La lucha fue continuada por su yerno Asdrúbal, que mandaba la flota -pues desde el principio se trató de una acción combinada, terrestre y marítima-. Entonces comienza a manifestarse la preocupación de los romanos.

Estos no solo estaban interesados en mantener la costa del Este bajo control comercial de sus aliados griegos, como siempre se ha venido repitiendo. Hay más: los hallazgos demuestran que por estas fechas la penetración comercial romana comenzaba a ser efectiva, pues las cerámicas fabricadas en Campania aparecen con frecuencia en el área ibérica.

La vajilla es un testimonio que ha perdurado.
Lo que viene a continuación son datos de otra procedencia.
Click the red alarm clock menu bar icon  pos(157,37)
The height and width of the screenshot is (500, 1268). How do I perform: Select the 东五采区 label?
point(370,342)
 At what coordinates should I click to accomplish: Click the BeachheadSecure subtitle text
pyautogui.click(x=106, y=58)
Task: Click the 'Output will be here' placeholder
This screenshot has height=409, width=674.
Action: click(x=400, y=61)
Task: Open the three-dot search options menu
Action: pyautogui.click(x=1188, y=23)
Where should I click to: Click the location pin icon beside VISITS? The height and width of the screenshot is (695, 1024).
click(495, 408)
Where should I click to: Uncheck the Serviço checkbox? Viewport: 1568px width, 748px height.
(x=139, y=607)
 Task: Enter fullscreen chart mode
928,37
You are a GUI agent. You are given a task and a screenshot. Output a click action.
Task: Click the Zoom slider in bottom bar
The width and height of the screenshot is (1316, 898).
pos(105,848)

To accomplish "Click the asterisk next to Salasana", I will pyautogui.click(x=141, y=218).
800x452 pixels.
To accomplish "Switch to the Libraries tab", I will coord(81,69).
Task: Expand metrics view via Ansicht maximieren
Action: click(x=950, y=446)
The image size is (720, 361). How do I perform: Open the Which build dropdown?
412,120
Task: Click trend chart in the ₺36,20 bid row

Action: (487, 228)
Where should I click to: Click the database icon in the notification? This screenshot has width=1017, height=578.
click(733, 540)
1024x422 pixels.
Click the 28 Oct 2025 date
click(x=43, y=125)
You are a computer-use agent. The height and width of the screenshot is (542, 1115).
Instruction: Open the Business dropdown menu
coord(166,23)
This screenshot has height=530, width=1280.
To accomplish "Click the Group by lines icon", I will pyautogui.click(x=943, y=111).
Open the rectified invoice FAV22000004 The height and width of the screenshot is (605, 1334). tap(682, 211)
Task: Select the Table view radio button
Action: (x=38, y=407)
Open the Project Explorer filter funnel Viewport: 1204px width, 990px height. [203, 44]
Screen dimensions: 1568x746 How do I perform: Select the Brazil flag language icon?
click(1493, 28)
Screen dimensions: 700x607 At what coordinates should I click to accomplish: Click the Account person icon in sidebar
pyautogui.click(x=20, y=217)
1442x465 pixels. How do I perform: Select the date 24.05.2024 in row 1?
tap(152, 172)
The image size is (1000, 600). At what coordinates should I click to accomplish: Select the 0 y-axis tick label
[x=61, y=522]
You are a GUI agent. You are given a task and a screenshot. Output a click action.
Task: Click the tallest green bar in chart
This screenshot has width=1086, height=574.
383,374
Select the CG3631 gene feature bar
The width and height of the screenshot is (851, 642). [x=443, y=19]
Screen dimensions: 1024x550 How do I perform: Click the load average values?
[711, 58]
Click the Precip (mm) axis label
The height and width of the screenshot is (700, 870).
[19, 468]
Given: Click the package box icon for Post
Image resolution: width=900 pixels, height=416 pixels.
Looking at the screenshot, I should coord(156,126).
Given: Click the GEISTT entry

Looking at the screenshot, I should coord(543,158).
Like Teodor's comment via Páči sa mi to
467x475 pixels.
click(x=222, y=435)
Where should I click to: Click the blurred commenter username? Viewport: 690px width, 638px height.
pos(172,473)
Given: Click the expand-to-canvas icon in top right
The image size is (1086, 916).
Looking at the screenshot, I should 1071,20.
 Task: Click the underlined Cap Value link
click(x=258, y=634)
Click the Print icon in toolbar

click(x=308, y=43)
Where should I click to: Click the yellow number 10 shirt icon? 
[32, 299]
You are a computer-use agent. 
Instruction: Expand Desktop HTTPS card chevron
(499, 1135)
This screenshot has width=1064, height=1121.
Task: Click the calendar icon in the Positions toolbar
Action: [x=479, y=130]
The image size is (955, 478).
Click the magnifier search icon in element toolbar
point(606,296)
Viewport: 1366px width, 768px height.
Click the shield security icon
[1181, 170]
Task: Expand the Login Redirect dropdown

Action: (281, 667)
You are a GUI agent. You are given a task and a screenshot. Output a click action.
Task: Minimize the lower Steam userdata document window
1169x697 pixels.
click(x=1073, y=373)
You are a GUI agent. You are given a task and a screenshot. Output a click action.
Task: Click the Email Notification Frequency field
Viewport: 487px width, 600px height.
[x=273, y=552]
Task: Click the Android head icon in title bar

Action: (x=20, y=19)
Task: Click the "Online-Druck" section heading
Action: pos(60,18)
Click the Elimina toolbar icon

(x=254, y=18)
Pero debió de venderse junto con otros productos que nos resultan inasequibles porque no se han conservado. Roma, pues, en 226 envió legados recordando la existencia del tratado que fijaba la frontera entre las dos esferas de acción comercial en torno a la línea del Cabo de Palos. Pero el Senado romano no parece que estuviera dispuesto a enfrentarse con Cartago por el momento: se notifica a Asdrúbal que no se consentiría que pasara el Ebro, lo cual representa un repliegue romano, por lo menos momentáneo.

Entretanto Asdrúbal establecía una base naval en Cartagena, que se bautizó con el nombre de Cartago Nova, síntoma de los que se esperaba de la nueva fundación. El dominio de la región de Cartagena permitía que las famosas minas de plata allí existentes se explotaran a fondo. Con esta plata el Estado cartaginés organizó una serie de emisiones monetarias que cuentan entre las más extraordinarias de la numismática antigua de Occidente.

Aníbal

La plata de Cartagena fue el capital básico en la financiación de la aventura de Aníbal contra Roma. Este lo proyectó inmediatamente después de suceder a Asdrúbal en el mando de las fuerzas expedicionarias. Comenzó atacando a la ciudad ibérica de Sagunto, que aunque estuviera situada al sur del Ebro, y por tanto dentro de la zona de influencia cartaginesa, parece que por su alianza con Roma se consideraba que debía de ser respetada.

Retrato de Aníbal en el anverso de una moneda.

Retrato de Aníbal en el anverso de una moneda.

Aníbal aprovechó uno de los frecuentes casos de luchas tribales, en este caso saguntinos y turboletes. En el senado de Sagunto se impuso el partido pro-romano —pero también hubo partidarios de no ofrecer resistencia a los cartagineses.—

Liquidado el caso de Sagunto, Aníbal tuvo la vía libre para seguir hacia el Norte por el camino litoral e intentar dar a Roma el golpe de gracia. Antes, con una expedición previa por la Meseta, se había asegurado el flanco hispánico.

Una vez en Italia, la contraofensiva romana se dirigió hacia la Península: el desembarco del año 218 en Ampurias, aprovechando la buena amistad de la colonia griega, constituyó una magistral maniobra para cortar al ejército expedicionario cartaginés en Italia de sus bases hispánicas. La conquista de Cartagena, realizada audazmente poco después, el 209, puso en manos romanas la plata que había alimentado al ejército de Aníbal.

El nuevo objetivo fue Cádiz, donde había empezado la conquista cartaginesa. Después de una serie de hechos de armas, con varia fortuna, los romanos entraron en la vieja ciudad fenicia, que les abrió sus puertas, en el 205. Se había liquidado la aventura cartaginesa en España, y Roma, sin habérselo propuesto dominaba todo el litoral mediterráneo peninsular.

R.B.: TARRADELL, Miguel, Historia Social y Económica de España y América, Ed. Vicens-Vives, 1972, tomo I págs. 109-112.